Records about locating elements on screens

++++++++++++++++++++

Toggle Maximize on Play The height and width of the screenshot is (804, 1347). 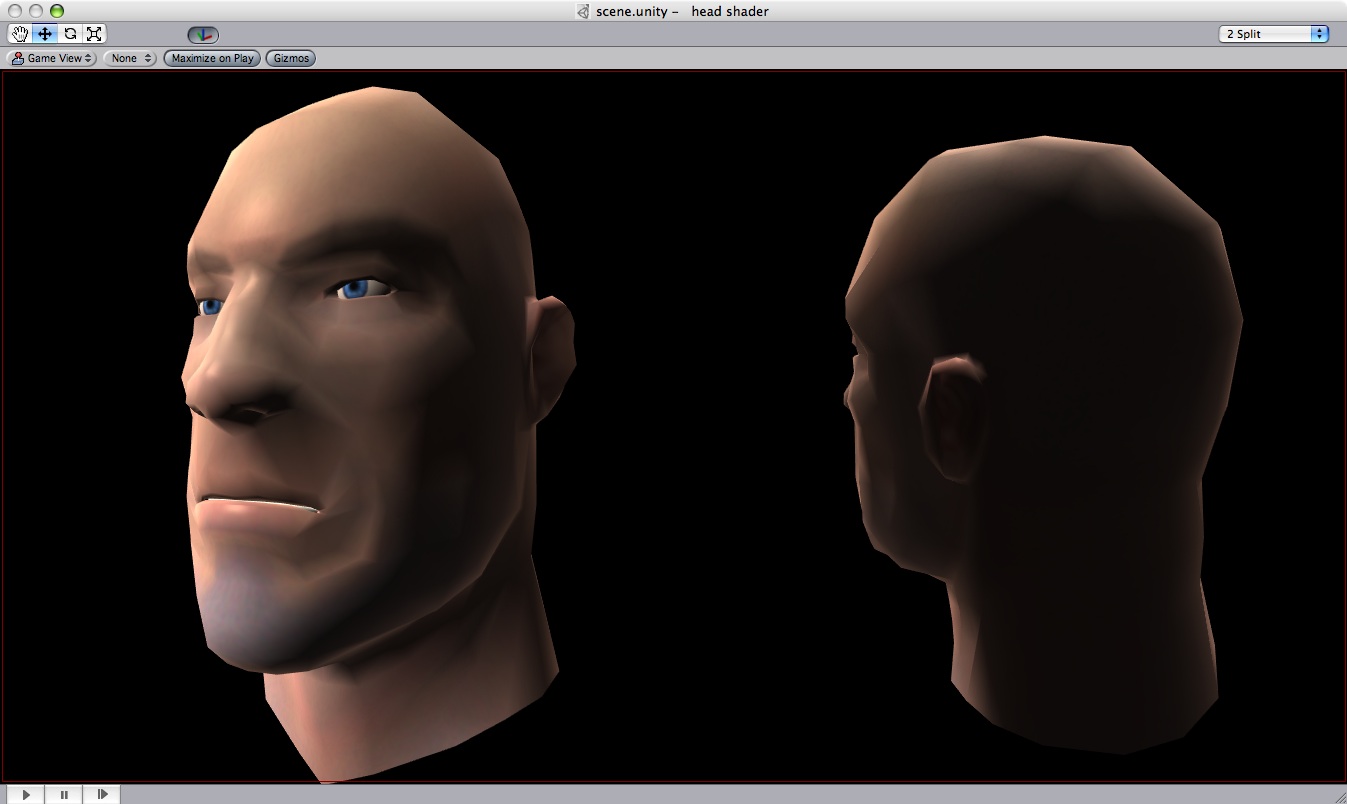pos(210,58)
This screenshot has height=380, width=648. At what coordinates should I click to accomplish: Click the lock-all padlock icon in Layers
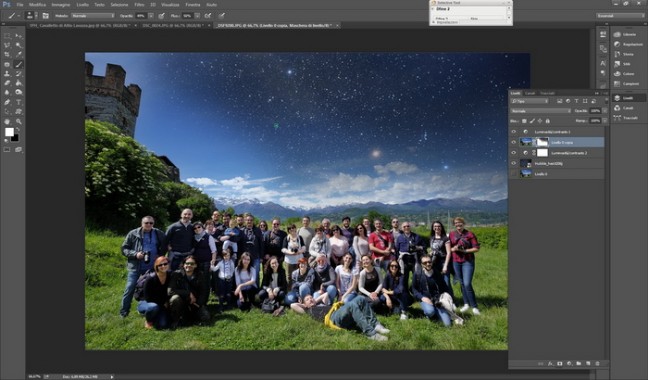tap(548, 121)
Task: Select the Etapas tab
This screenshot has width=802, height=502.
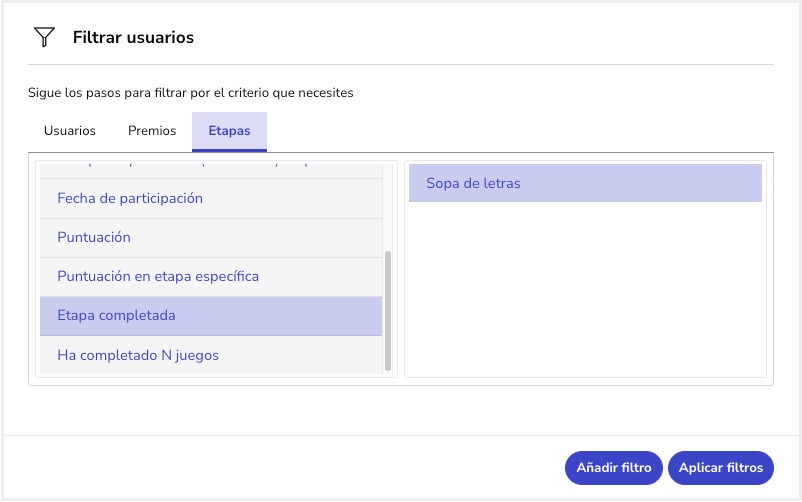Action: click(229, 131)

++++++++++++++++++++

→ EXERCISE REQUIREMENTS: Update the lines from the one containing "Task: Select the Etapas tab" through the end of the records, inclusive, by replacing "tab" with "button" and leaving everything else unchanged. Give only those lines, and omit the pictures from your answer.

→ OUTPUT FOR THIS EXERCISE:
Task: Select the Etapas button
This screenshot has width=802, height=502.
Action: click(229, 131)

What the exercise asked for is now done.